The United States supported a coup in Honduras in 2009. Fast forward a dozen years, and the Latin American country finally escaped the repressive thumb of far-right administrations when a leftist president — and the country’s first female head of state — was elected. She promised reform, including as it pertains to the mining sector, which has devastated portions of the country’s environment and used horrific violence to suppress its opponents. As Jared Olson details, however, hope soon faded:

They blocked the road with boulders and palm fronds. They unraveled a long canvas sign, bringing the vehicles to a stop — a traffic jam that would end up stretching for miles. Drivers stepped out into the oppressive August humidity, annoyed but not unaccustomed to this practice, one of the only ways poor Hondurans can get the outside world’s attention. Several dozen people, their faces wrapped in T-shirts or bandannas, some wielding rusty machetes, had closed off the only highway on the northern coast. It was the first protest against the Pinares mine — and the government’s failure to rein in its operations — since Castro came to power eight months before.

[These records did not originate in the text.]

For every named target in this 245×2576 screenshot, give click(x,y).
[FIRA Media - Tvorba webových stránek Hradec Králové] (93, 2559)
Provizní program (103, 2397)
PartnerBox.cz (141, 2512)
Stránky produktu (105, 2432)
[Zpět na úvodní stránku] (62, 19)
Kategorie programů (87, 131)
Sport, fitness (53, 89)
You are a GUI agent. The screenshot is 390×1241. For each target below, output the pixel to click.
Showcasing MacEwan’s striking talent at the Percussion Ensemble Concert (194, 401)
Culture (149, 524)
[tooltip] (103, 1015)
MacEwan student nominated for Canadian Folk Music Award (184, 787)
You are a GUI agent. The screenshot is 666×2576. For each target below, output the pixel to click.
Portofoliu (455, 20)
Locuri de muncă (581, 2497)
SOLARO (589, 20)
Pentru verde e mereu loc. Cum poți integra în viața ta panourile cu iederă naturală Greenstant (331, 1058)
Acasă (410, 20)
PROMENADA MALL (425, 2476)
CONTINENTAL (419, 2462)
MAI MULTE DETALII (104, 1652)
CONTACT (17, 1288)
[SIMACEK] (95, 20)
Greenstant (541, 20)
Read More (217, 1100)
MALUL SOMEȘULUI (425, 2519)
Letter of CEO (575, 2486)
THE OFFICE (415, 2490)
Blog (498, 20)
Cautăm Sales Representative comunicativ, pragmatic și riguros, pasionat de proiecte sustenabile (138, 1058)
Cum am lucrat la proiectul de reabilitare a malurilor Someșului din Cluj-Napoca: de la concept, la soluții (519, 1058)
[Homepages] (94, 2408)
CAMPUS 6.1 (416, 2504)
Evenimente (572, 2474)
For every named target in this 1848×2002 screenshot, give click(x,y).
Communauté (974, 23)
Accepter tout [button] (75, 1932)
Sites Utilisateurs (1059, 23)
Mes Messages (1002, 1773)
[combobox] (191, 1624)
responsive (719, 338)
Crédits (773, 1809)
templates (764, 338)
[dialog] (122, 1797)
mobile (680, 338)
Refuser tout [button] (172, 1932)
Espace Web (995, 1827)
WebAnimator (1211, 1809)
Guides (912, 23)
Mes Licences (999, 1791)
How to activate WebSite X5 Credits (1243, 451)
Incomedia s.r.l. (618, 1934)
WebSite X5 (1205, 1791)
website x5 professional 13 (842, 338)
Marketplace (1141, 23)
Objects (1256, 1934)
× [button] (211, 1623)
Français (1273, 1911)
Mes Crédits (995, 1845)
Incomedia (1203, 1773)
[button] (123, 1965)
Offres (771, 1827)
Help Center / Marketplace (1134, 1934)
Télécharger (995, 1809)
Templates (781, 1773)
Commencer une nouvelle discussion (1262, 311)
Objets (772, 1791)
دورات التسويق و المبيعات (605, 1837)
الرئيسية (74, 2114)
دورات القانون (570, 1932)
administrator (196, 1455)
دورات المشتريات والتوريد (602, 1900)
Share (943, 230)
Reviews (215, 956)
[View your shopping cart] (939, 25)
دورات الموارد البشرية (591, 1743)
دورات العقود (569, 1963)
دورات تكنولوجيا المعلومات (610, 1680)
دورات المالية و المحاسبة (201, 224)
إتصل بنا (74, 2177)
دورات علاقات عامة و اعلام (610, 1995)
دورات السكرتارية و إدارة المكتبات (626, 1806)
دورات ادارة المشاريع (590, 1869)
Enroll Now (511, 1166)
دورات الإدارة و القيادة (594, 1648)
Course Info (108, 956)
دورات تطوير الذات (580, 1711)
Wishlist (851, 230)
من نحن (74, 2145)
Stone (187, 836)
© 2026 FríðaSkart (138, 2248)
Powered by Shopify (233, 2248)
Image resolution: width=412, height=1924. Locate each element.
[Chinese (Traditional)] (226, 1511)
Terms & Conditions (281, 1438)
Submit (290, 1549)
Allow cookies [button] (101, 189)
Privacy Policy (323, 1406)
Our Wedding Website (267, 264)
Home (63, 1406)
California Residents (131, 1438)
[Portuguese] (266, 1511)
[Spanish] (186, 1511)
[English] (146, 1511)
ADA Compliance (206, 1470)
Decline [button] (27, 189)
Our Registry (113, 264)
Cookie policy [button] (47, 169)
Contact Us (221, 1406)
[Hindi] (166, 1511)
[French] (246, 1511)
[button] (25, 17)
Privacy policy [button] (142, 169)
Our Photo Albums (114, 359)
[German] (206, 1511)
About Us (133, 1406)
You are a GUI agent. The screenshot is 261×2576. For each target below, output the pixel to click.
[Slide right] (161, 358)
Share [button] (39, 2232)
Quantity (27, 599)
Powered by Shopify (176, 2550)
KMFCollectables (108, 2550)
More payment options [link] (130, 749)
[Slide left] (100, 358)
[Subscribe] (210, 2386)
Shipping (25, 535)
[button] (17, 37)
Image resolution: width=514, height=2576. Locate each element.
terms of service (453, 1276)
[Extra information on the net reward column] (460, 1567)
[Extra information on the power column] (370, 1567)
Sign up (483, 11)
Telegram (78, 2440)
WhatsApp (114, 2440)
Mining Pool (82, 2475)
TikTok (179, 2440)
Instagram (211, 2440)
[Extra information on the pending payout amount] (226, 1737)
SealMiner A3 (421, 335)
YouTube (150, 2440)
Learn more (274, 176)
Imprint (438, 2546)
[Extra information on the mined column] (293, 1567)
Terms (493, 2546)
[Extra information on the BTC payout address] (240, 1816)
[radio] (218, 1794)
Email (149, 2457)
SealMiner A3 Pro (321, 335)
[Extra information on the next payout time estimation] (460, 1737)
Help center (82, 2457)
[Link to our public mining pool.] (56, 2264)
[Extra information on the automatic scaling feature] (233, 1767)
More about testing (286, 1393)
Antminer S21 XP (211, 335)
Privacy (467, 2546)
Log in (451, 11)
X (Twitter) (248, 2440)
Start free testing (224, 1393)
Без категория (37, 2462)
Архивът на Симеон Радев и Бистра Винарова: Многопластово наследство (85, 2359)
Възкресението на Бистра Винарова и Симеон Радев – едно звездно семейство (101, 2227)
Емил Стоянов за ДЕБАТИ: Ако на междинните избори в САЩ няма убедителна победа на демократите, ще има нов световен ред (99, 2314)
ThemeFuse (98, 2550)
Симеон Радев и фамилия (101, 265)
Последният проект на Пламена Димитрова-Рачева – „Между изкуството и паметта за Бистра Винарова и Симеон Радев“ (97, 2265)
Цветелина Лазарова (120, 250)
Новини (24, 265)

Things weren’t going well. That Castro’s campaign promises might not only go unfulfilled but betrayed was made clear that afternoon last August when, as a light rain fell, a truck of military police forced its way through the jeering crowd of protesters and past their blockade — to deliver drums of gasoline to the mine.

Since their creation in 2013, the military police have racked up a reputation for torture and extrajudicial killings as a part of its brutal Mano Dura, or iron fist, strategy against gangs. Though it earned them a modicum of popularity among those living in gang-controlled slums, they also became notorious for their indiscriminate violence against protesters, as well as the security they provided for extractive projects. They’ve faced accusations of working as gunmen in the drug trade and selling their services as assassins-for-hire. The unit was pushed by Juan Orlando Hernández, now facing trial in the United States for drug trafficking, while he was president of the Honduran congress, in his attempt to give the military power over the police — his “Praetorian Guard,” in the words of one critic.

Castro had been a critic of the unit before her election. But after a series of high-profile massacres last summer, she decided that — promises to demilitarize notwithstanding — the unit would be kept on the streets. And here they were, providing gasoline and armed security to a mining project mired in controversy and blood.